> **TASK DETAILS**
Go through the listing below from its first line and repeat each line exactly, ending at the line containing "[Image link] (19, 1585)" and including it.

> **DATA TO USE**
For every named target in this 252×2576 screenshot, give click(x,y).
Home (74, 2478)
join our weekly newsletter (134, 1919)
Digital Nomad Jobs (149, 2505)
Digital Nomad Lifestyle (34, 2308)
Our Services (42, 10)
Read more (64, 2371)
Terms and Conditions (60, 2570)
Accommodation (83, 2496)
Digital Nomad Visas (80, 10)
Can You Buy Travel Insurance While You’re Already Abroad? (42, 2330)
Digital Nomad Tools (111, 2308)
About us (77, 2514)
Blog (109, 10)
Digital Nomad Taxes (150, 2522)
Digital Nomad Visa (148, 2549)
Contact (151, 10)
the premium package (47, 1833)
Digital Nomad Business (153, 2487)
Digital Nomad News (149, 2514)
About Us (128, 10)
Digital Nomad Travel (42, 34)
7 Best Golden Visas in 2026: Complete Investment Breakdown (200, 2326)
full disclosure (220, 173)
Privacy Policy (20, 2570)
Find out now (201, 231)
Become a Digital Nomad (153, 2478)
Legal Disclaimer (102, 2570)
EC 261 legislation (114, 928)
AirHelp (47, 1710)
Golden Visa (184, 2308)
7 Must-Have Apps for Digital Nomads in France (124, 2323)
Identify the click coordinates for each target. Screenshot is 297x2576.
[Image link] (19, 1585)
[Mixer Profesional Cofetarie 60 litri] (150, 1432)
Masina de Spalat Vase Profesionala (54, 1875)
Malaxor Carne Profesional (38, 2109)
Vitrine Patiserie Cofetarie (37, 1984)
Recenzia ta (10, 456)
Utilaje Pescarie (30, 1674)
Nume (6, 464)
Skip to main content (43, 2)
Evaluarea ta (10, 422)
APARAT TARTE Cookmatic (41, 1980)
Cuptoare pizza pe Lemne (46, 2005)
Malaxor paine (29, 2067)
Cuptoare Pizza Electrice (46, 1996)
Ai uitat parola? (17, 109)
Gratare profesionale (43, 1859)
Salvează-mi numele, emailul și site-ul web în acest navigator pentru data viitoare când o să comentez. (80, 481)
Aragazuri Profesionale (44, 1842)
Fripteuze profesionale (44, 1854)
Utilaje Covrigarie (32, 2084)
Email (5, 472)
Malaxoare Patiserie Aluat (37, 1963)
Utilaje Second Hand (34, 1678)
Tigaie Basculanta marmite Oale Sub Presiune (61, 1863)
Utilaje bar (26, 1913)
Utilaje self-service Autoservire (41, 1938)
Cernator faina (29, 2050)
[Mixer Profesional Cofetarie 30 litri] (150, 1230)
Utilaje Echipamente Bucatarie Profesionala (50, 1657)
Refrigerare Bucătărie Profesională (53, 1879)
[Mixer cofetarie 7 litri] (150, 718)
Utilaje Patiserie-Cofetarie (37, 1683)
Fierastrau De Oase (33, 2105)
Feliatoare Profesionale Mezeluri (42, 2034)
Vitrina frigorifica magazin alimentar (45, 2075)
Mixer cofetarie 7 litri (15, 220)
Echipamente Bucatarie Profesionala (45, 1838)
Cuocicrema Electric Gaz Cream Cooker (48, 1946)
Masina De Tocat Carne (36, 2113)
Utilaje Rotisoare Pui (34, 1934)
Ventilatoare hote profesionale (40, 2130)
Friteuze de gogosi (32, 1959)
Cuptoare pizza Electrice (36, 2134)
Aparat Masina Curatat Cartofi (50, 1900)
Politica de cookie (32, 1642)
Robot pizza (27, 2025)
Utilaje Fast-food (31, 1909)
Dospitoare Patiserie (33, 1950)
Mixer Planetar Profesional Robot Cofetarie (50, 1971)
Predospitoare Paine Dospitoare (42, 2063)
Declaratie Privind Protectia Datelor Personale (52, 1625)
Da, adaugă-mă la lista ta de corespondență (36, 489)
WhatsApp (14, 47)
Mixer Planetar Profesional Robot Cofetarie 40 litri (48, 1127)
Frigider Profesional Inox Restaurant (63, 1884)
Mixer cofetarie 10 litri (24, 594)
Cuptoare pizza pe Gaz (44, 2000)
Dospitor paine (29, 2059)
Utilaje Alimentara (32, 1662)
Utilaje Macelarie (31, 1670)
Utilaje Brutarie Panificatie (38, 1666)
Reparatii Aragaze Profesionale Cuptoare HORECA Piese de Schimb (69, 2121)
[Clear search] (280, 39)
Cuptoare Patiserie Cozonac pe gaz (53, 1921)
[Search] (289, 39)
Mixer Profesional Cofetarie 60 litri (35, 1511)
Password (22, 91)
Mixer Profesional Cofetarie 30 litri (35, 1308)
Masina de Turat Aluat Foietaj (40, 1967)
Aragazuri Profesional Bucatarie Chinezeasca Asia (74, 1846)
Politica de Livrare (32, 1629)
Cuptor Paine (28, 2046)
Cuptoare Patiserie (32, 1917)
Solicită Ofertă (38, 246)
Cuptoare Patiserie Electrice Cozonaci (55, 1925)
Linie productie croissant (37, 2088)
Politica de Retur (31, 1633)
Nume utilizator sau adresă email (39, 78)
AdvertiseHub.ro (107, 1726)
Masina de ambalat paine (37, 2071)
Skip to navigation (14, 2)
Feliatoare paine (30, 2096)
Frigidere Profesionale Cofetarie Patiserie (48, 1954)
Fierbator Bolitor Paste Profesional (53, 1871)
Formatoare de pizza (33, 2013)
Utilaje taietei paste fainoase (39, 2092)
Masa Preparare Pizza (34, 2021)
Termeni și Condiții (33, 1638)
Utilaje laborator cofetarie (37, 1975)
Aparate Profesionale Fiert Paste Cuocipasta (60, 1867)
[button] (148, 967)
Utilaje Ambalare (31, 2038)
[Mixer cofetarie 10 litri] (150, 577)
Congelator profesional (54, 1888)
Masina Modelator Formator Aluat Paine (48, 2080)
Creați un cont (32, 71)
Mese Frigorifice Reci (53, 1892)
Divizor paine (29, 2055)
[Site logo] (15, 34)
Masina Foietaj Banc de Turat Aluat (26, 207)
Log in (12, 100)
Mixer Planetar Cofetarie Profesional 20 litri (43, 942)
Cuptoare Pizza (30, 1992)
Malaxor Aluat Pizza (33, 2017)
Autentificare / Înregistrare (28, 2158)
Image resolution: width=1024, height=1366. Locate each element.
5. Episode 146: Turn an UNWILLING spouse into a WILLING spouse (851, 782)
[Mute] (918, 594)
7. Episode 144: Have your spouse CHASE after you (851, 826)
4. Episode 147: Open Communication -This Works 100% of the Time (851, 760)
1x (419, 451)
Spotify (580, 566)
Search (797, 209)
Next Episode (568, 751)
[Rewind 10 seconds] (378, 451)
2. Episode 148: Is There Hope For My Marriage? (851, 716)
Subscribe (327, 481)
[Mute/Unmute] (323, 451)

> **RESPONSE**
For every named target in this 252×2576 screenshot, give click(x,y).
Home (74, 2478)
join our weekly newsletter (134, 1919)
Digital Nomad Jobs (149, 2505)
Digital Nomad Lifestyle (34, 2308)
Our Services (42, 10)
Read more (64, 2371)
Terms and Conditions (60, 2570)
Accommodation (83, 2496)
Digital Nomad Visas (80, 10)
Can You Buy Travel Insurance While You’re Already Abroad? (42, 2330)
Digital Nomad Tools (111, 2308)
About us (77, 2514)
Blog (109, 10)
Digital Nomad Taxes (150, 2522)
Digital Nomad Visa (148, 2549)
Contact (151, 10)
the premium package (47, 1833)
Digital Nomad Business (153, 2487)
Digital Nomad News (149, 2514)
About Us (128, 10)
Digital Nomad Travel (42, 34)
7 Best Golden Visas in 2026: Complete Investment Breakdown (200, 2326)
full disclosure (220, 173)
Privacy Policy (20, 2570)
Find out now (201, 231)
Become a Digital Nomad (153, 2478)
Legal Disclaimer (102, 2570)
EC 261 legislation (114, 928)
AirHelp (47, 1710)
Golden Visa (184, 2308)
7 Must-Have Apps for Digital Nomads in France (124, 2323)
Identify the click coordinates for each target. Screenshot is 297x2576.
[Image link] (19, 1585)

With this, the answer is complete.